*Material provided*
-=-=-

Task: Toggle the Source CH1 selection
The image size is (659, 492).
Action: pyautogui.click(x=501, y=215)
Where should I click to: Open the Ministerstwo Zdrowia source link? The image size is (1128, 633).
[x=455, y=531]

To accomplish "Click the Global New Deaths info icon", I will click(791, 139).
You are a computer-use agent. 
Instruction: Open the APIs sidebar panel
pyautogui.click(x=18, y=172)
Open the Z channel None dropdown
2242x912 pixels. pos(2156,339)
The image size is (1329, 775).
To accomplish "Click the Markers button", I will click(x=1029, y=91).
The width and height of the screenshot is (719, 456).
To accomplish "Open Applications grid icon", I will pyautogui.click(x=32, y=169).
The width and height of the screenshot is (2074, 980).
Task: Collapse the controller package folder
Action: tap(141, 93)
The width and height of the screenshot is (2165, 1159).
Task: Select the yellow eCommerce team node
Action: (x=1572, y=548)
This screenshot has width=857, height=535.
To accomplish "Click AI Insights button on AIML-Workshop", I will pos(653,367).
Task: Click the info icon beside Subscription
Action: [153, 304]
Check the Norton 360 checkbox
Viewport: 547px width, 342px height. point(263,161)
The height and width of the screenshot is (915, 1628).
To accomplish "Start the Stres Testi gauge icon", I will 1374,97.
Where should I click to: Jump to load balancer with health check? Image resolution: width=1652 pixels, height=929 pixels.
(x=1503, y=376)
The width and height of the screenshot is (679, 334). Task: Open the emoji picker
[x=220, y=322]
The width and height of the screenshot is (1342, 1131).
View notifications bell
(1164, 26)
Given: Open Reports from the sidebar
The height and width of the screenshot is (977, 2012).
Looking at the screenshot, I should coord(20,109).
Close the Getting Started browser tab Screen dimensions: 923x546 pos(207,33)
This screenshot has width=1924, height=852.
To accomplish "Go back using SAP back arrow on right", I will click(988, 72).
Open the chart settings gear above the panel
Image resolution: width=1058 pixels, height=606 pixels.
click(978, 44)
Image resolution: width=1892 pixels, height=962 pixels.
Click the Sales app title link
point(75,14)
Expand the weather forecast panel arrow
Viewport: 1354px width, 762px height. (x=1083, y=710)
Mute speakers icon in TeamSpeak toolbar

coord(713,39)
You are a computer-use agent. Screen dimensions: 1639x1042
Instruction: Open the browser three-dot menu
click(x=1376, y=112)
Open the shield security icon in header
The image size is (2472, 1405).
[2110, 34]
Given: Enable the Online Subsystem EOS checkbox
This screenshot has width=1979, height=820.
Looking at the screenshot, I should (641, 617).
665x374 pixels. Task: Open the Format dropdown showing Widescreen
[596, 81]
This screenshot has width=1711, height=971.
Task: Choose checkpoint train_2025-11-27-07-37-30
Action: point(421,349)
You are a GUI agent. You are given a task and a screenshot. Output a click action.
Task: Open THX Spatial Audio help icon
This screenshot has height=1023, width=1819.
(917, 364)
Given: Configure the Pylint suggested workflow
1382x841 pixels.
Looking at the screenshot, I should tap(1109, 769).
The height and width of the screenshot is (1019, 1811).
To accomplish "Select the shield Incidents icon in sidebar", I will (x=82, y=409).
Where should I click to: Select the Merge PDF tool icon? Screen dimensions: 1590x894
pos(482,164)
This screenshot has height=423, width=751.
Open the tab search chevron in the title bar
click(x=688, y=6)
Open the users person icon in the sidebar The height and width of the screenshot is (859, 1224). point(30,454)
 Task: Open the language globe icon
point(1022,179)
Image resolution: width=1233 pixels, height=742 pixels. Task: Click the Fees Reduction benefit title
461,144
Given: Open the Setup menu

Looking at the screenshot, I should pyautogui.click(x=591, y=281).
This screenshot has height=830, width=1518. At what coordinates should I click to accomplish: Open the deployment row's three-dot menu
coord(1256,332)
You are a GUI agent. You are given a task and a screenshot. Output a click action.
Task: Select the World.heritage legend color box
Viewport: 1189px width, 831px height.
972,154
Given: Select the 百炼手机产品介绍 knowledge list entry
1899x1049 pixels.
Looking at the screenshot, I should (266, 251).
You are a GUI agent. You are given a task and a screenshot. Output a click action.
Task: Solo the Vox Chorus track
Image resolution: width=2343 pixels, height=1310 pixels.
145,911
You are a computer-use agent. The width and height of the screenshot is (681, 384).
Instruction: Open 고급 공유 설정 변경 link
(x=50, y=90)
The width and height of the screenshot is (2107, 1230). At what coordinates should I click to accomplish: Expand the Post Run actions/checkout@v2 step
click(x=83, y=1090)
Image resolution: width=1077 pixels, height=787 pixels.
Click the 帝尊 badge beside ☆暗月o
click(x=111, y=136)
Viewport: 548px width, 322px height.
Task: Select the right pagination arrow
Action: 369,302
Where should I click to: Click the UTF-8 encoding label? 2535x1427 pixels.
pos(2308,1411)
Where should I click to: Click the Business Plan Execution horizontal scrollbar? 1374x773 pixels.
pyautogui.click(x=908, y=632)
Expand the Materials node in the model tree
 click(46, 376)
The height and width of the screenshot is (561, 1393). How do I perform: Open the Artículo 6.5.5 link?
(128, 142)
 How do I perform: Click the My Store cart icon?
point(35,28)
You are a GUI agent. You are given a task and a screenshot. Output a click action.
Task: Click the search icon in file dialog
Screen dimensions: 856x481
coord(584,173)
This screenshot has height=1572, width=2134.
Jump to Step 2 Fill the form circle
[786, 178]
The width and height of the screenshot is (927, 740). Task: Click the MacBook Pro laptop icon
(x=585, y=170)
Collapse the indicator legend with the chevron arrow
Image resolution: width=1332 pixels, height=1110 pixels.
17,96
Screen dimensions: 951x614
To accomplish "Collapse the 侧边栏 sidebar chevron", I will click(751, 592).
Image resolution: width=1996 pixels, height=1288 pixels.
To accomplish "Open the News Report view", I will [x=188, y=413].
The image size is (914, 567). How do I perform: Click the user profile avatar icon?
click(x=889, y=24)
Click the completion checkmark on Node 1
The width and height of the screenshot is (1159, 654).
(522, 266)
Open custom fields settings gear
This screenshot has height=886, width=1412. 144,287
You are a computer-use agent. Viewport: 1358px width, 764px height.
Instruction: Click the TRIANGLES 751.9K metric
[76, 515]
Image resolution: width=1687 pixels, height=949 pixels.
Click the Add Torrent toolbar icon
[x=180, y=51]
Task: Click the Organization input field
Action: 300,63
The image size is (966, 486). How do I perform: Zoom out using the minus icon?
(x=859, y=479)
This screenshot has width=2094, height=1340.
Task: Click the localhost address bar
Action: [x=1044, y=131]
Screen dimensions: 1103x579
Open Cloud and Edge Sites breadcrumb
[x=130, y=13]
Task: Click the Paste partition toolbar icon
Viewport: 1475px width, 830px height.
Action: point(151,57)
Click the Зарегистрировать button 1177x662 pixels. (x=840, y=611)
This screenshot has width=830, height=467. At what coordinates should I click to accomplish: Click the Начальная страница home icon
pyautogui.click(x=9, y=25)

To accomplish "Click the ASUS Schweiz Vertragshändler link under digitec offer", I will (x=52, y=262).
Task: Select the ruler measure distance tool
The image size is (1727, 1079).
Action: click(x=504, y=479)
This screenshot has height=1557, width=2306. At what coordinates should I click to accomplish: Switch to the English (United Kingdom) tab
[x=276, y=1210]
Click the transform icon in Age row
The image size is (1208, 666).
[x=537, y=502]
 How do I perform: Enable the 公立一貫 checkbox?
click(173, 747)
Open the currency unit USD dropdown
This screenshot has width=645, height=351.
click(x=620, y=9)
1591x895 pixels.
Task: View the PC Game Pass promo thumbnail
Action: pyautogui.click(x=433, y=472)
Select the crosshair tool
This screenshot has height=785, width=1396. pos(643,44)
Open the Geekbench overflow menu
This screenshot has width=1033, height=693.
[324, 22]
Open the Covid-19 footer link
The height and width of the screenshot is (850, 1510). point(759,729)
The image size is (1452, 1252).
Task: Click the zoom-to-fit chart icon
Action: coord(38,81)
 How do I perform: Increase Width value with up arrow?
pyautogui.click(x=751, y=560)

-=-=-

*What is needed*
Please return each line of the data above in which the word "computer" occurs.

*Reply to the exercise*
You are a computer-use agent. 
You are a computer-use agent. Screen dimensions: 1639x1042
You are a computer-use agent. The width and height of the screenshot is (681, 384).
You are a computer-use agent. Viewport: 1358px width, 764px height.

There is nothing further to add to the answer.